Os efeitos do consumo de redes sociais no bem-estar não podem ser resumidos em uma única afirmação universal, em grande parte devido ao efeito do “grupo de pares”.

“A internet não é igualmente boa ou ruim para todos — depende muito de quem você é e do mundo digital que o cerca”, escreveram os coautores Zeynep Ozkok, Jonathan Rosborough e Brandon Malloy, todos professores associados de economia na St. Francis Xavier University, na Nova Escócia.

O uso de redes sociais pode ser benéfico quando a exposição ao grupo de pares é baixa, relataram eles, mas torna-se cada vez mais prejudicial à medida que o envolvimento com o conteúdo online se torna mais difundido entre os pares.

Os pesquisadores estimaram que o uso da internet é mais prejudicial para a Geração Z, menos prejudicial para os millennials, próximo do neutro para a Geração X e ligeiramente benéfico para os baby boomers.

As diferenças geracionais refletem a realidade de que os jovens estão online mais do que os mais velhos. Isso também sugere que o tempo extra online está mais fortemente ligado a sentir-se pior para eles do que para as gerações mais velhas.
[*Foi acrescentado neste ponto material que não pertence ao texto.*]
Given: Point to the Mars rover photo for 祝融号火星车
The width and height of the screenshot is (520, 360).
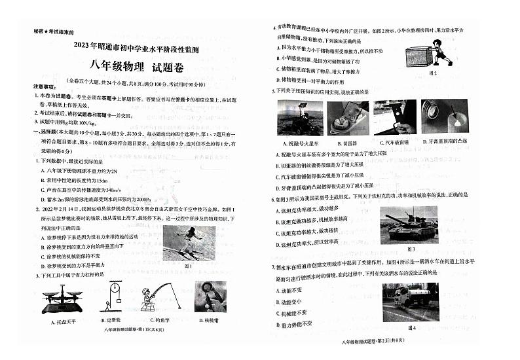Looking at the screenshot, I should [300, 118].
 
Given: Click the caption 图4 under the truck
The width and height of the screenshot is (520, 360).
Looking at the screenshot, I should [411, 327].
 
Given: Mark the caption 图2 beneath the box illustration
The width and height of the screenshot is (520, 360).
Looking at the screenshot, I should [432, 73].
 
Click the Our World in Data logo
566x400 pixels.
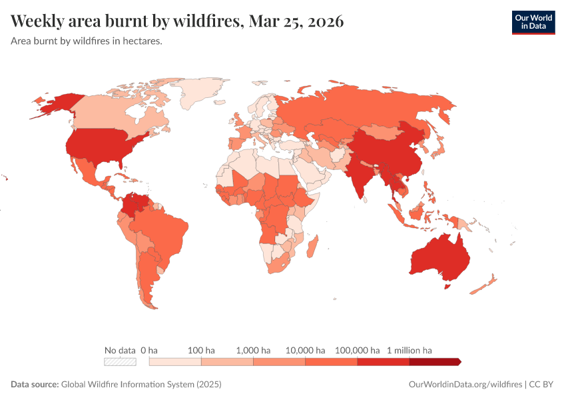point(533,22)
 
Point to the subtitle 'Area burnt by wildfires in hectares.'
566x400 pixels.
point(87,41)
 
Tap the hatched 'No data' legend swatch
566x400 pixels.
point(120,362)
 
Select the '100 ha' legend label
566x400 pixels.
point(201,350)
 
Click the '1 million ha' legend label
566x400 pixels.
point(410,350)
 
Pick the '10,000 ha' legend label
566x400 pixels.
point(305,350)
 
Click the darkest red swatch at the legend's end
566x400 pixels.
point(434,362)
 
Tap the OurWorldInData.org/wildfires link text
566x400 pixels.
point(465,385)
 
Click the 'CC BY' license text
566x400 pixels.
point(542,385)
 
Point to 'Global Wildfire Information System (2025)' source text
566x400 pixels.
point(141,385)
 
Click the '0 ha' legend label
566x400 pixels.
point(149,350)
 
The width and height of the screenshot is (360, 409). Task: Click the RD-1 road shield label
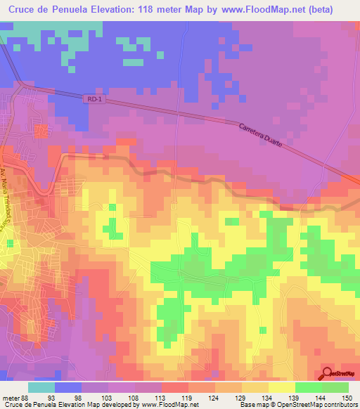(94, 100)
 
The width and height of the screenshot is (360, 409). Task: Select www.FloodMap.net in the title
(272, 9)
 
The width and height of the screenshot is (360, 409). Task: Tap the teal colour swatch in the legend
(41, 387)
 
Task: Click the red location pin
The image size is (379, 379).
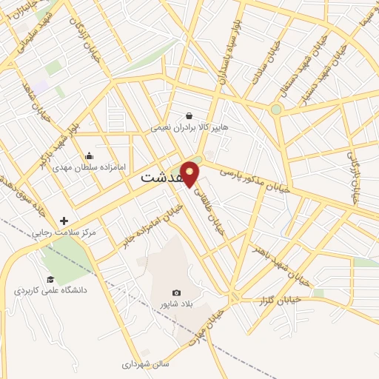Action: tap(190, 172)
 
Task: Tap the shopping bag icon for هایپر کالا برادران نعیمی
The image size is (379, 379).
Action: tap(189, 115)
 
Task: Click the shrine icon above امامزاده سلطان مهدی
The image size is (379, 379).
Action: tap(89, 155)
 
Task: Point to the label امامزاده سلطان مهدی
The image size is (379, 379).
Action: tap(90, 167)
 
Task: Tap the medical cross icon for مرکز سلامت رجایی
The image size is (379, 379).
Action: tap(64, 221)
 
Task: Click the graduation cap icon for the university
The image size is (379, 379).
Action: tap(50, 279)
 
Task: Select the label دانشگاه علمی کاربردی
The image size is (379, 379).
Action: tap(50, 290)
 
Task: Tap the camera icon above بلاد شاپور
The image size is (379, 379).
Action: tap(176, 292)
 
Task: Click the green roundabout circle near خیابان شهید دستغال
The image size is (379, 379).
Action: tap(276, 110)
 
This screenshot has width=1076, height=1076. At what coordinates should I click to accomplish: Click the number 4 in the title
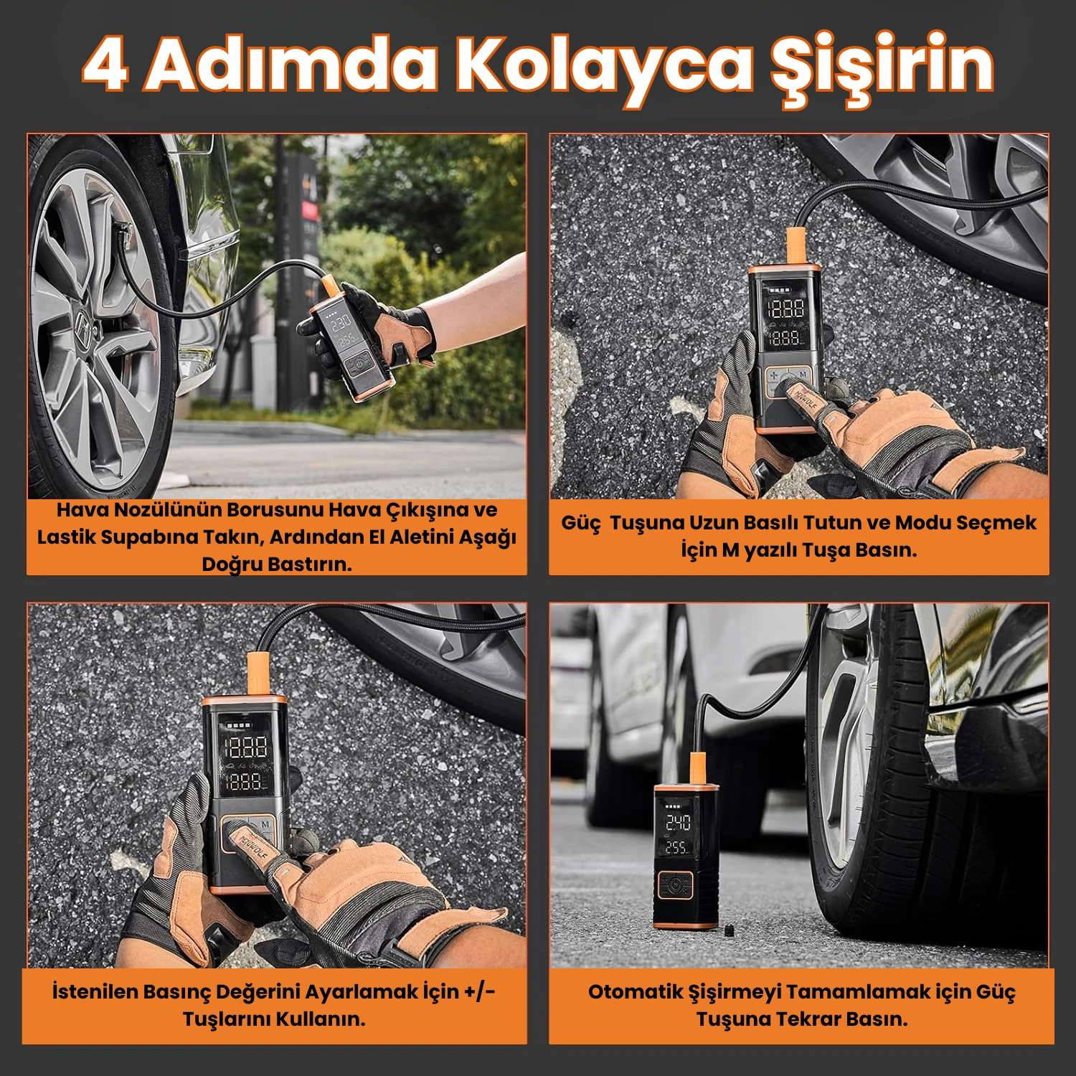[x=106, y=66]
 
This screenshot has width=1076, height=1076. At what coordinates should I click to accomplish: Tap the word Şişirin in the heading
[x=882, y=66]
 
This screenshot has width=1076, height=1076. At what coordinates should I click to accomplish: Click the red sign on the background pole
[x=309, y=211]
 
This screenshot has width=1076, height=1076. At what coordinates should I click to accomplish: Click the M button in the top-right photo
[x=803, y=374]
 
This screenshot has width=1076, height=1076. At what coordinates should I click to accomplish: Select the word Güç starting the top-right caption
[x=580, y=523]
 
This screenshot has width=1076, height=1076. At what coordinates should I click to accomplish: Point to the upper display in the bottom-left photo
[x=246, y=747]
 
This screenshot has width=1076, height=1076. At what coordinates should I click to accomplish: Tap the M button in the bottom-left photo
[x=265, y=825]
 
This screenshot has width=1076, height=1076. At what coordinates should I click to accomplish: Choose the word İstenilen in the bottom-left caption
[x=95, y=992]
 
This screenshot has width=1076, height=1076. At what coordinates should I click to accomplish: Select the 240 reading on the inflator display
[x=678, y=822]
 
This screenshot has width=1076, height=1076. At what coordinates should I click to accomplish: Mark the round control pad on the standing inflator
[x=675, y=885]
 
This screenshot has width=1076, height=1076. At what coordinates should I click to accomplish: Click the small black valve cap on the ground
[x=727, y=930]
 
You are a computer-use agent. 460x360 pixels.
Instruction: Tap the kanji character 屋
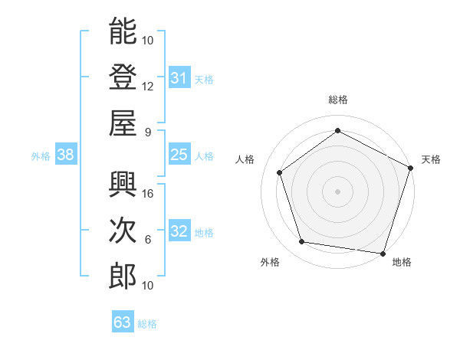123,122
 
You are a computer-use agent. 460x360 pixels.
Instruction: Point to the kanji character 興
123,184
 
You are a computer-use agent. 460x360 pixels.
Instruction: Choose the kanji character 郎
123,276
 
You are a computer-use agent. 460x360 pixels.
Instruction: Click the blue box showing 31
179,77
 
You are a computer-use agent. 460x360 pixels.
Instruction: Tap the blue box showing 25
179,155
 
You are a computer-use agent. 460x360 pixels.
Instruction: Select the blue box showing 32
179,231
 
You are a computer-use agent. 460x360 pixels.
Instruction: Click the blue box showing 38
65,155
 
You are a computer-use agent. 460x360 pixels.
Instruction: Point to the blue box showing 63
122,322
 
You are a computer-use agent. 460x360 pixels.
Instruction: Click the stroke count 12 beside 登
148,86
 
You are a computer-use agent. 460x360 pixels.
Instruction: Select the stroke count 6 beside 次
148,240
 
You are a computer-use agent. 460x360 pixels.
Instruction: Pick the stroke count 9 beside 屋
148,131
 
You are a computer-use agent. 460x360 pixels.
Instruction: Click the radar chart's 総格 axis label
337,100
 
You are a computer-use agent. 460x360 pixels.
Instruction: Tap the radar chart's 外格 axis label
270,262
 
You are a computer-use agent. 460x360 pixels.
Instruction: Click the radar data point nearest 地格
383,253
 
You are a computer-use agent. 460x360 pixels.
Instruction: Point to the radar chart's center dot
337,191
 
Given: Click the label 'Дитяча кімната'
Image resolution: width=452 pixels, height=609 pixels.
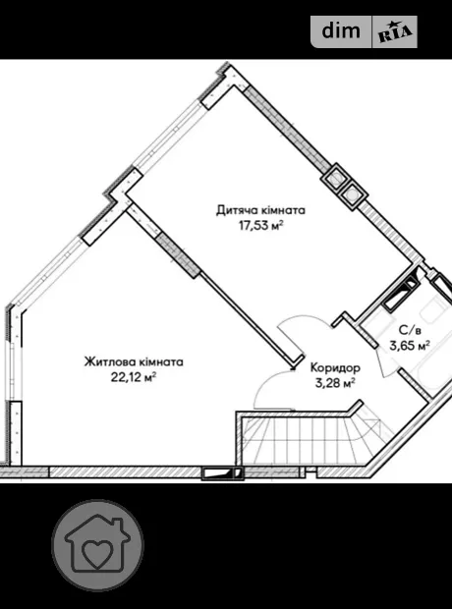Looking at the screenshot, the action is point(260,210).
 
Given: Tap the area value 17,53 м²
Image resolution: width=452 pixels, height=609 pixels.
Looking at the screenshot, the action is point(260,225).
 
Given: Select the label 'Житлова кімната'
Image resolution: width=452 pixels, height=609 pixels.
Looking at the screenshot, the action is point(134,362).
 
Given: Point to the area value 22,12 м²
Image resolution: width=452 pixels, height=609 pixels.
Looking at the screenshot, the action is point(134,377).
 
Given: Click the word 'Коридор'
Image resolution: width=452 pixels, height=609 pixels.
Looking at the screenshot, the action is point(335,367).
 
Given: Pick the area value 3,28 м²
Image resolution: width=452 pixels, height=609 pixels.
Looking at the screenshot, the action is point(335,383).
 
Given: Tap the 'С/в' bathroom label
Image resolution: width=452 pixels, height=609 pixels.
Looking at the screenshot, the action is point(410,330).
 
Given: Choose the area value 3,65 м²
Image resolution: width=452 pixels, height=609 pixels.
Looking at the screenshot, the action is point(410,346).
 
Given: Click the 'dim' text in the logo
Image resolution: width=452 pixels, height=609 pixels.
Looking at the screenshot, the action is point(341,31).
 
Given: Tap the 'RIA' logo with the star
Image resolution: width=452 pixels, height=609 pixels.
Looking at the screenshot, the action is point(395,33).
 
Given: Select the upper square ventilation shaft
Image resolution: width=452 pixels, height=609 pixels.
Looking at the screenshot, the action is point(335,178).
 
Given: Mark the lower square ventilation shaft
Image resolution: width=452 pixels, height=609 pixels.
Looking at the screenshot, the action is point(353,194).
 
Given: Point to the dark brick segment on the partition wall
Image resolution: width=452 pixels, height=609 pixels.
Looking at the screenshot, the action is point(178,254).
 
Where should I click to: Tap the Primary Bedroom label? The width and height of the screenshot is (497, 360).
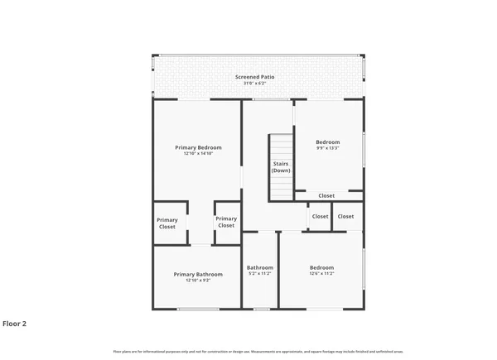[198, 147]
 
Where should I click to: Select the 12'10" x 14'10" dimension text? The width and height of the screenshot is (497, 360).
[198, 154]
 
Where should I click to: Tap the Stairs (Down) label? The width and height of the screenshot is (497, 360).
[281, 167]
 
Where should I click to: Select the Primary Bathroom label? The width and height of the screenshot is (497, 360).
[198, 274]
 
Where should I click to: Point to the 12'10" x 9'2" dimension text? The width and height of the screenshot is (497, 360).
[198, 281]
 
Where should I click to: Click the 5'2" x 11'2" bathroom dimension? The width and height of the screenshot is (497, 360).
[260, 274]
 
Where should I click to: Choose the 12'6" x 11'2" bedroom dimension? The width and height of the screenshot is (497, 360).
[321, 274]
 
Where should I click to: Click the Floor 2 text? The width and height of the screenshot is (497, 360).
[14, 324]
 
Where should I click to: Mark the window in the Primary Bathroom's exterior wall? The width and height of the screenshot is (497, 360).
[198, 310]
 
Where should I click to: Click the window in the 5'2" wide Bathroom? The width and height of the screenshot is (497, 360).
[261, 310]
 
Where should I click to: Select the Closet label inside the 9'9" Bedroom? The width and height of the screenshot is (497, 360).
[327, 196]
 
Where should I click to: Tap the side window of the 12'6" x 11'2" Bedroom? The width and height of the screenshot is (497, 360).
[364, 269]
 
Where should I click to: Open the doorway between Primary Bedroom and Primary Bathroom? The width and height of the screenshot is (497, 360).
[200, 245]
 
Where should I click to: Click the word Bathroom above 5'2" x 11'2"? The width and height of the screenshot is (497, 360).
[260, 267]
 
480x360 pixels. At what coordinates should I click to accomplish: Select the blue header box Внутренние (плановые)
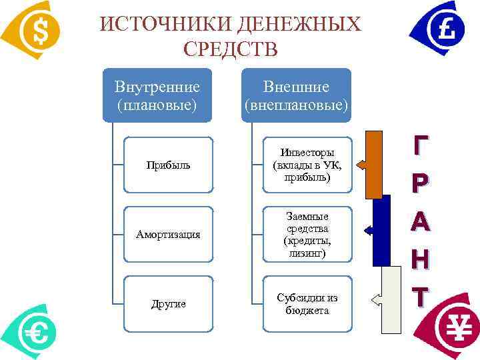coord(157,95)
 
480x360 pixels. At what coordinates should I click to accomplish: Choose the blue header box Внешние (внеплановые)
coord(296,95)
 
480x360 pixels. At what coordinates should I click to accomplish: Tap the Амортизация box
coord(168,234)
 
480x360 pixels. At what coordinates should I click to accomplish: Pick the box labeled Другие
coord(168,303)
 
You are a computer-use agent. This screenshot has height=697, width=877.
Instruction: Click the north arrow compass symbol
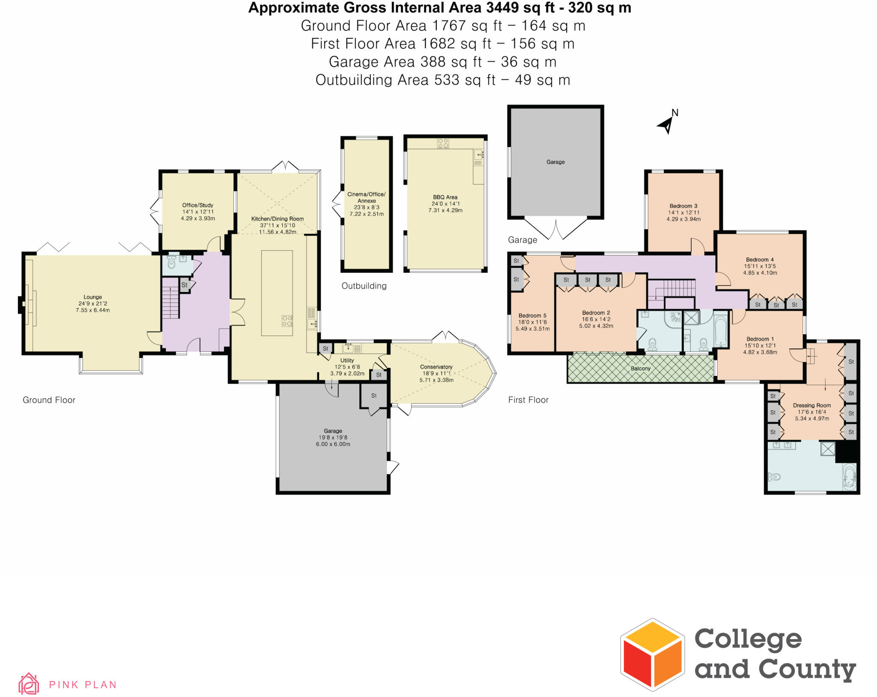[666, 124]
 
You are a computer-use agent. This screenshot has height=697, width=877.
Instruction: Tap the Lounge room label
[92, 297]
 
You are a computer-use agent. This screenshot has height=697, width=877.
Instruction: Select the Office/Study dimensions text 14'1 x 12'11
[197, 211]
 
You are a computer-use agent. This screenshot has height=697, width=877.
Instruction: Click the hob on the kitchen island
[287, 321]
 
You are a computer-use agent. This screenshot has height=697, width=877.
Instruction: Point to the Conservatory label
[436, 367]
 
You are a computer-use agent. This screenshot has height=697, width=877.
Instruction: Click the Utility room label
[347, 360]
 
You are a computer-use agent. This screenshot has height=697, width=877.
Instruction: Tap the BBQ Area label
[445, 197]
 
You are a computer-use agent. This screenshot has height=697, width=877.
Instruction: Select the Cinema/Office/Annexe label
[366, 197]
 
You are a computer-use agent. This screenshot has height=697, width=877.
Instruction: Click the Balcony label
[640, 368]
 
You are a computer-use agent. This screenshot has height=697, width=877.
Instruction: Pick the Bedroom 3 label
[683, 206]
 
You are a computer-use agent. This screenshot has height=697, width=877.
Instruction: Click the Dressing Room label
[811, 405]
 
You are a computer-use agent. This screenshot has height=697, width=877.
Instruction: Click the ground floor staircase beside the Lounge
[170, 298]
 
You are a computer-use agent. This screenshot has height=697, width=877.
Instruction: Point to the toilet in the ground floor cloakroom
[172, 262]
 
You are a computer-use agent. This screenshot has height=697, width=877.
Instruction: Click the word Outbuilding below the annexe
[364, 286]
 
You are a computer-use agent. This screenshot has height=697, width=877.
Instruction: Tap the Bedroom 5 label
[532, 316]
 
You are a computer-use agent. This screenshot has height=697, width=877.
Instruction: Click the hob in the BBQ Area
[443, 143]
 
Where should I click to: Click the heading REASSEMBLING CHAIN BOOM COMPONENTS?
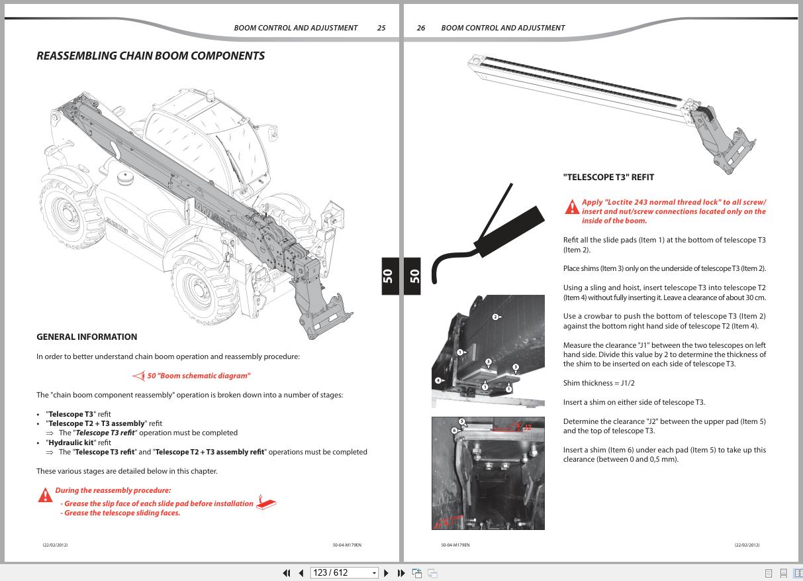coord(150,56)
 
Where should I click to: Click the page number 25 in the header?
coord(381,28)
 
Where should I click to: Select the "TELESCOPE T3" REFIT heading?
coord(608,178)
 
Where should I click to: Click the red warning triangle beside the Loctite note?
coord(572,207)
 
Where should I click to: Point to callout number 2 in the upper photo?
coord(495,317)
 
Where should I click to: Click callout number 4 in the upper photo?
coord(438,381)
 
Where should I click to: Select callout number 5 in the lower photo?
coord(462,421)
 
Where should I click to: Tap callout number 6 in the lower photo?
coord(454,431)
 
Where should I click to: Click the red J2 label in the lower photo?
coord(528,428)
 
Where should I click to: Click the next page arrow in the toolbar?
coord(386,573)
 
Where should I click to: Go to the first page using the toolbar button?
coord(287,573)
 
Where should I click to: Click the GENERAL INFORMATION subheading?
coord(87,337)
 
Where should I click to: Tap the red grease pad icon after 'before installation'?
coord(265,503)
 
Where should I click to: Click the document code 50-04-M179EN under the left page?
coord(347,545)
Os autores do relatório também argumentaram que a internet pode estar agravando problemas sociais existentes, em vez de atuar “como a única causa raiz”, apontando para o declínio da confiança, menos encontros presenciais entre amigos e a sensação entre muitos jovens de que estão ficando para trás socialmente.

O que você assiste afeta seu bem-estar

Então, o que as pessoas devem fazer quando as redes sociais parecem estar em todos os lugares? Os especialistas do Relatório Mundial da Felicidade têm algumas ideias.

Observe a intensidade, não apenas o tempo de tela

O trabalho de Burger destaca uma queda consistente no bem-estar além do uso extremamente pesado de cerca de cinco horas por dia. “As intervenções devem focar menos na redução do uso geral e mais no incentivo a padrões de uso mais saudáveis”, disse ele.

Reduza os gatilhos de comparação

Se o seu feed é dominado por influenciadores, conteúdo de “vida perfeita” ou recomendações algorítmicas que o deixam se sentindo pior, de acordo com o mecanismo descrito por Burger, tome medidas conscientes para mudar seu ambiente online.

Tente curar seu feed de mídia deixando de seguir ou silenciando “pessoas perfeitas” para redefinir suas recomendações.

Crie uma maneira para seu grupo de amigos se afastar

Pesquisadores sugerem que é mais fácil reduzir o uso quando os amigos fazem isso juntos. Tente um acordo compartilhado, como almoços sem celular, um dia de fim de semana sem aplicativos ou um pacto de duas semanas de “não navegar após as 21h”.

Priorize conexões offline

Vários capítulos do Relatório Mundial da Felicidade vinculam o bem-estar à confiança, aos laços sociais e à conexão no mundo real.

Se você reduzir as redes sociais, substitua-as por outras atividades sociais, como esportes, clubes, voluntariado ou grupos de estudo, em vez de apenas removê-las e sentir que resta um vácuo.

Seja cauteloso com afirmações absolutas, incluindo as suas próprias

Descartar os danos das redes sociais pode ser ingênuo, mas tratar cada nova descoberta como definitiva também pode ser contraproducente.

Tudo bem conversar com a família e amigos frequentemente e ajustar as regras com base em como as redes sociais estão afetando seu bem-estar.

Estabeleça um limite de intensidade

Limitar o uso a cerca de uma hora por dia parece ser o ideal para um aumento real no bem-estar, de acordo com Ron Levey.

Os pais são modelos

“Os pais podem definir o tom de quanto as redes sociais seus filhos estão usando, independentemente de terem 8 ou 16 anos. Os pais desempenham um papel fundamental de suporte no debate sobre as redes sociais”, disse Ron Levey.